Смятая постель
Шрифт:
Бэзил Кинэн был высокий жгучий брюнет со светлыми глазами, отличавшийся известной ирландской веселостью и известным ирландским обаянием. Они с Беатрис понравились друг другу и поняли это с первого взгляда. Впрочем, всю неделю они избегали смотреть друг на друга, и эта нарочитость наконец запоздало встревожила неосторожного Никола. Эдуар же, увлекшись своей новой ролью, ничего не замечал. Он чувствовал себя героем Макиавелли и Фейдо одновременно, и для него этот большой флегматичный простофиля Бэзил был не более чем статист. А значит, он доверял ему. И естественно, что Беатрис и Бэзил после замысловатых и непринужденных па, в которых кружил их вальс желания, оказались наконец наедине.

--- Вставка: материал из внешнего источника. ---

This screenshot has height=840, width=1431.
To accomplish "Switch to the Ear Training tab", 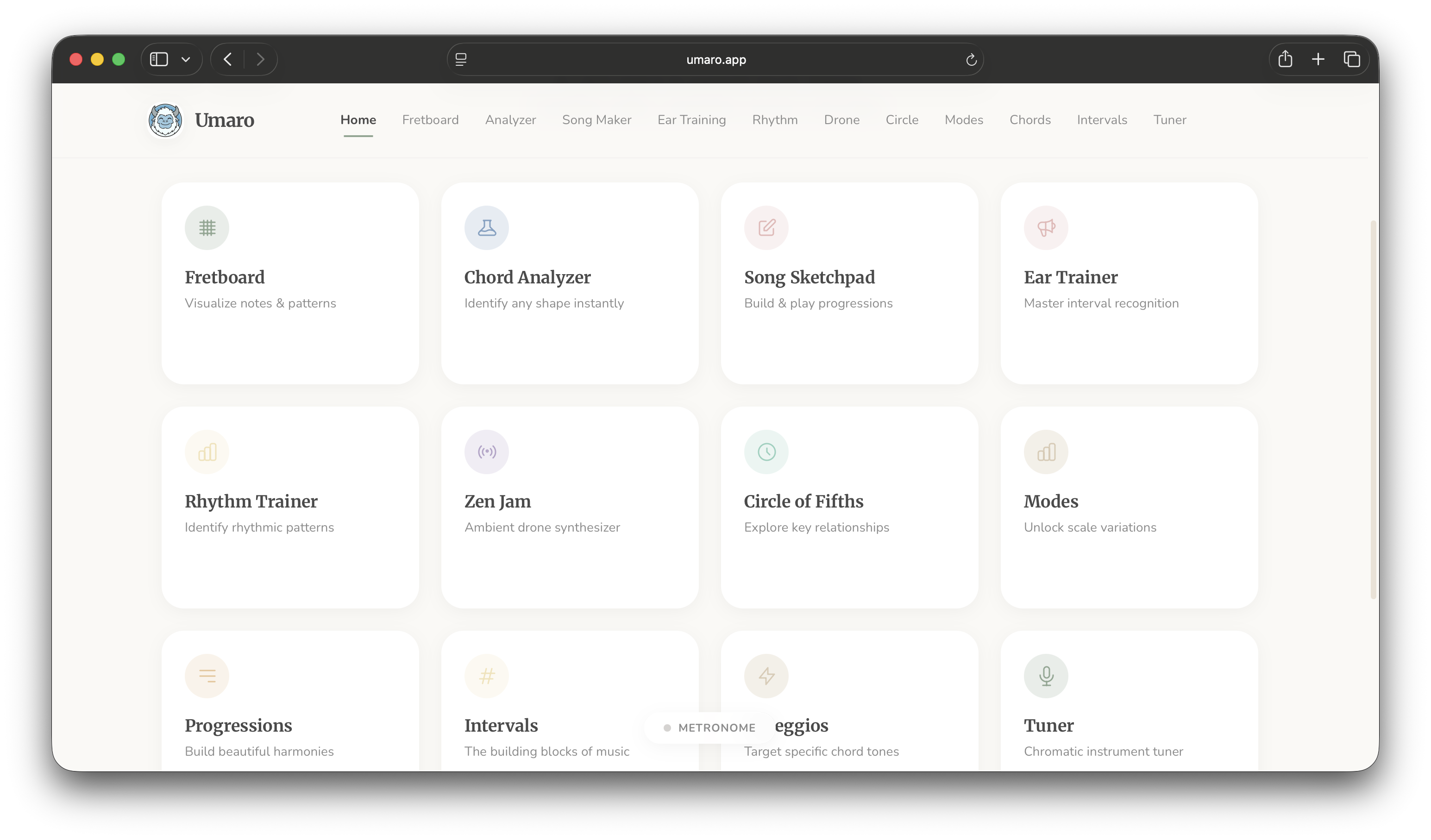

В этот день съемки шли под открытым небом, и так как ни с того ни с сего дождь полил как из ведра, все ринулись искать себе убежища
Позже, утихнув, она с неподдельной нежностью разглядывала неизменные черты этого вечно появляющегося спутника: нового любовника. Но вот ливень прекратился, ее уже звали, она приподнялась и села. Опершись на локоть, Бэзил гладил ее волосы огромной ручищей, вынимая запутавшиеся в них соломинки, а она застегивала ему рубашку и завязывала галстук. Движения их были спокойны, будто их объединяло давнее согласие. Оба улыбались. Охваченный благодарностью, он поцеловал Беатрис руку, а она, перед тем как выйти на улицу, с нарочитой церемонностью поцеловала руку ему.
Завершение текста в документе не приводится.